Hussain has been allowed to leave his cell for two hours a day
Mirza Tahir Hussain was just a teenager when he left his West Yorkshire home in 1988 to visit relatives in Pakistan.
Three days after flying out from Heathrow, the 18-year-old Territorial Army soldier took a taxi ride which changed his life forever.
Hussain has always maintained the taxi driver, Jamshed Khan, tried to sexually assault him.
Khan pulled out a gun, Hussain claimed, and during a struggle the weapon went off and the driver was killed.
Death row yard
Hussain drove off in the taxi and turned himself in to the first policeman he saw.
He was later tried and convicted of murder but, following an appeal, the death penalty was revoked and he was sentenced to life imprisonment.
In 1996, Hussain was acquitted of all charges against him by the Lahore High Court, but a week later it was declared that some of the alleged offences came within the jurisdiction of Islamic law.
His case was referred to the Federal Sharia Court, which reversed the decision of the High Court and served Hussain with the death penalty.

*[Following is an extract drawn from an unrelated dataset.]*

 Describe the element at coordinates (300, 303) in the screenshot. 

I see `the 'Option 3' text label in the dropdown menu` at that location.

The strain of Hussain's incarceration has taken its toll on his family
Since then, the Briton has been held in the death row yard at the high-walled Rawalpindi central jail near Islamabad.

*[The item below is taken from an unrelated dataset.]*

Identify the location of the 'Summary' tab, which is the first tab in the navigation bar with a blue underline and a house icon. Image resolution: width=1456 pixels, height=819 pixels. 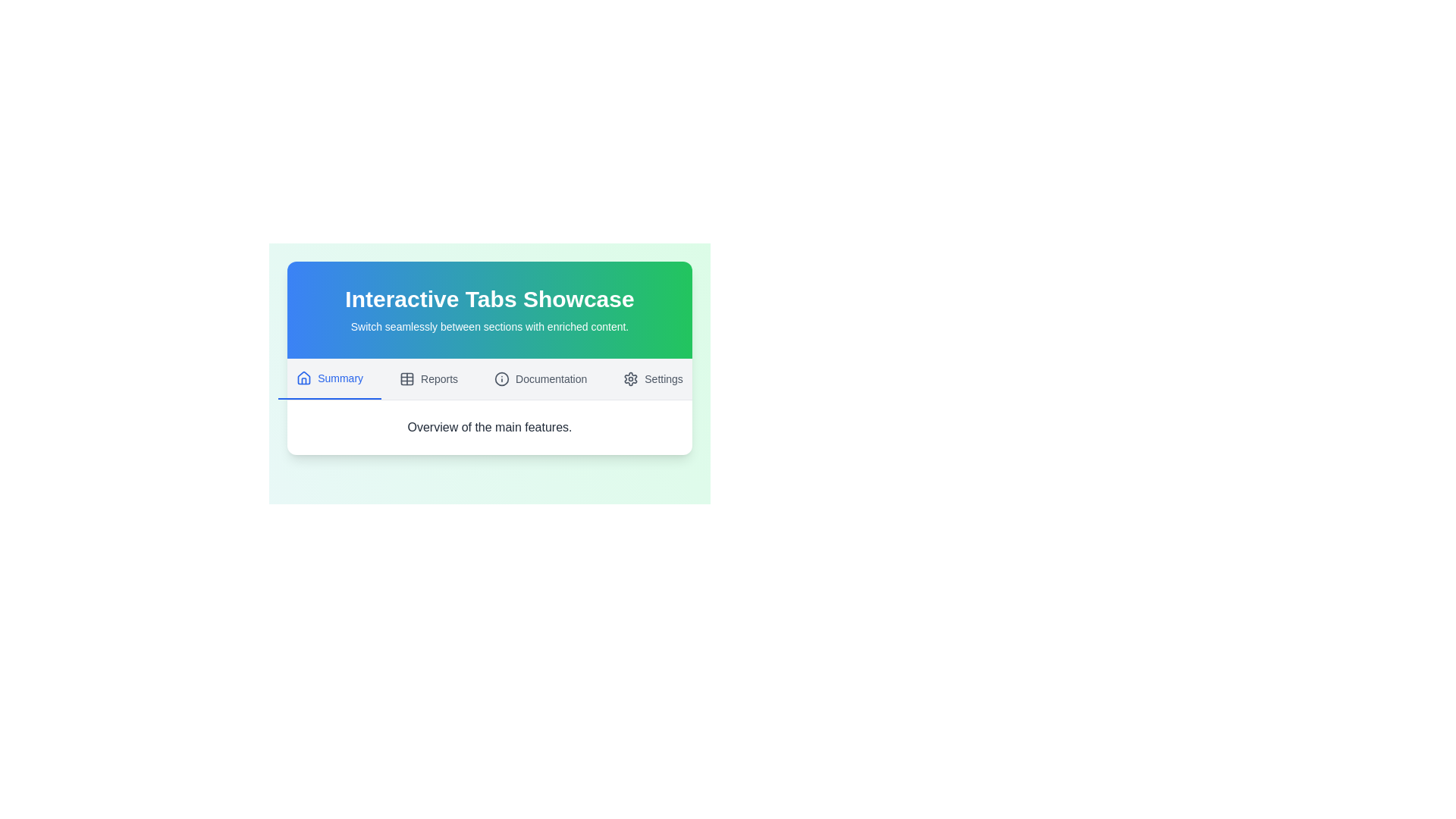
(329, 378).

He is allowed to leave his 12ft by 8ft barred cell for just two hours a day to walk around the forecourt - one hour in the morning and one in the evening.

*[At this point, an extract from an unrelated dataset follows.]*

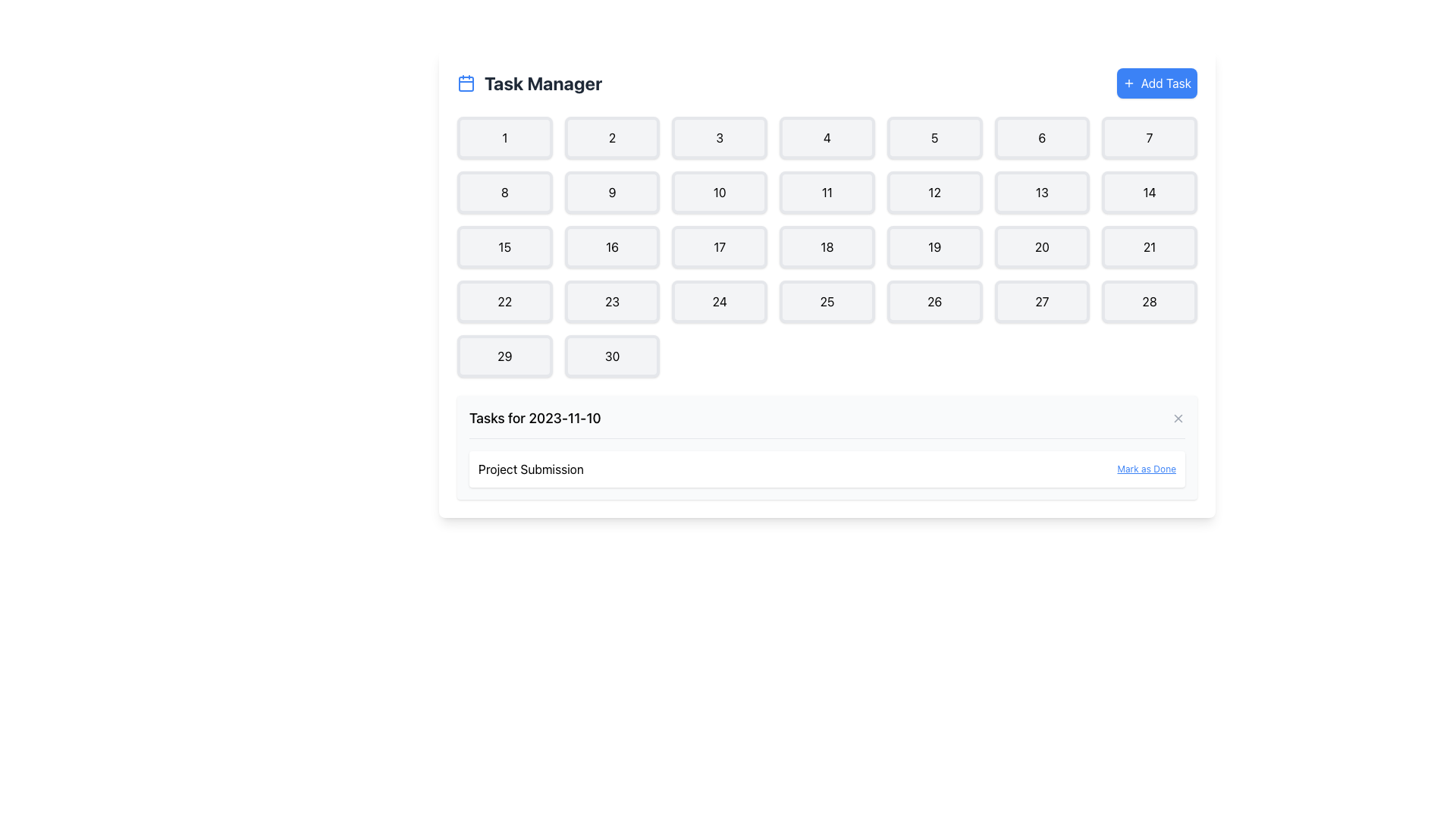 This screenshot has height=819, width=1456. I want to click on the rectangular button with a light-gray background and the number '11' in bold black font, so click(826, 192).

He sleeps on the floor and spends the rest of his time reading the Koran, writing or talking to his two cellmates, who are convicted murderers.
He turned to religion eight years ago and has said he uses Islam to help him overcome his fear of death.
The family of Hussain, including his brother Amjad, have campaigned relentlessly to stop him being executed in Pakistan and ultimately secure his release.
Their plight won backing from Amnesty International, along with both UK and Euro MPs, the Foreign Secretary and a coalition of NGOs.
Last month, Hussain was granted the last of a number of stays of execution after the Prince of Wales and Prime Minister Tony Blair expressed their concerns.
After 18 years behind bars, the news that Hussain's death sentence has finally been commuted has been greeted with joy and relief from his family.
But the family of the taxi driver killed by Hussain are reportedly furious with the decision.
They have always demanded Hussain's execution, and the mother of the victim has said she would set herself on fire if the Briton was not hanged.